Screenshot grounding data:
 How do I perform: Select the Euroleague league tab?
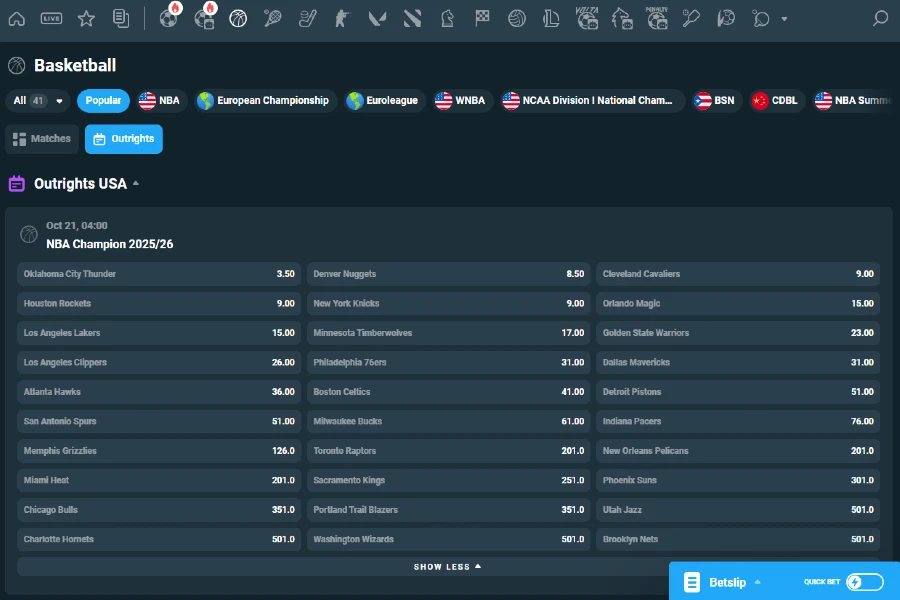click(x=384, y=100)
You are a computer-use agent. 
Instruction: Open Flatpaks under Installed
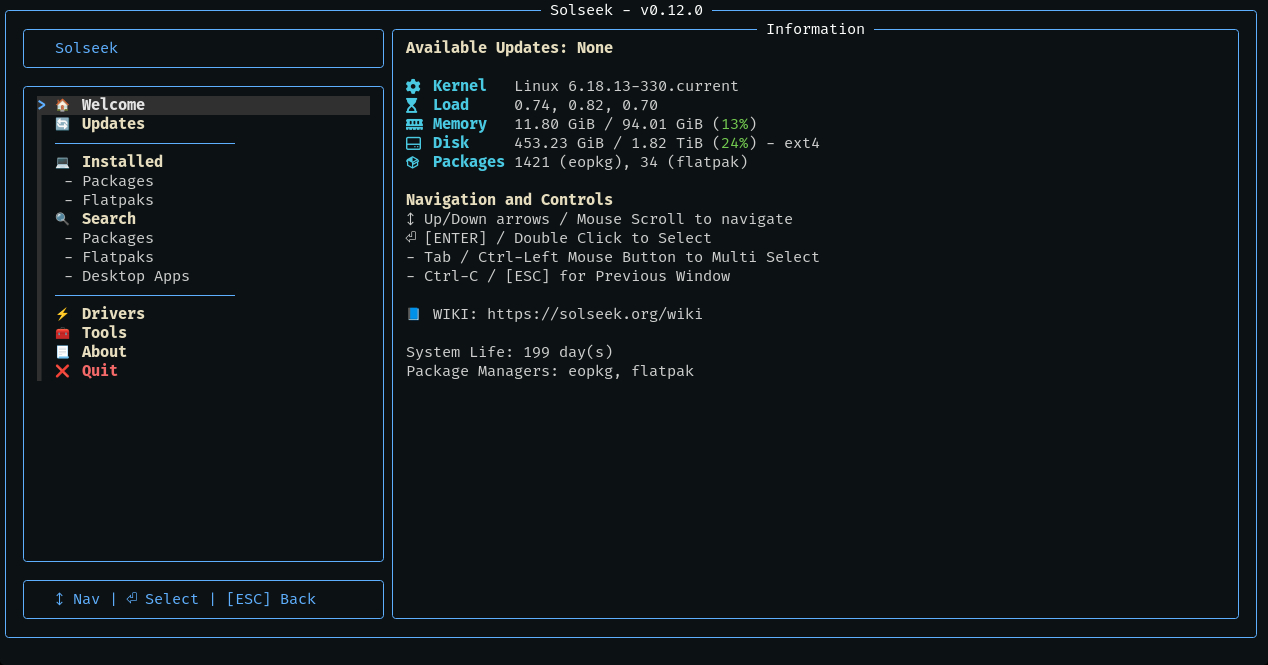tap(118, 200)
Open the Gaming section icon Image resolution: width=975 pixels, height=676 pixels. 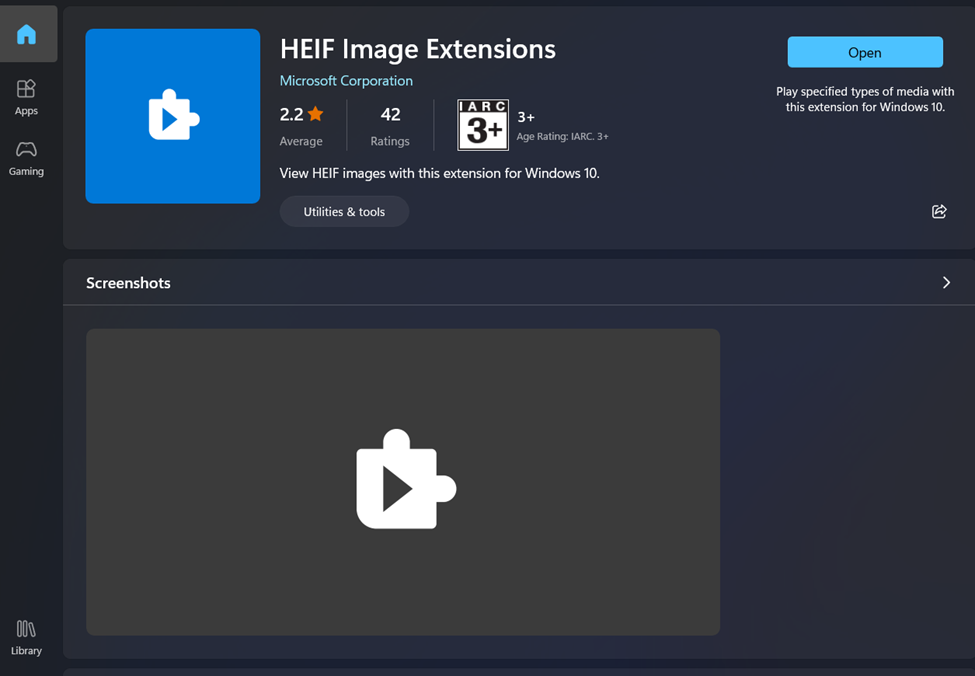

_Exercise instructions_
Every entry above needs to be duplicated exactly, without its images.

_Answer box_
 How do I perform: Select the Euroleague league tab?
click(x=384, y=100)
You are a computer-use agent. 
Instruction: Open Flatpaks under Installed
tap(118, 200)
Open the Gaming section icon Image resolution: width=975 pixels, height=676 pixels. 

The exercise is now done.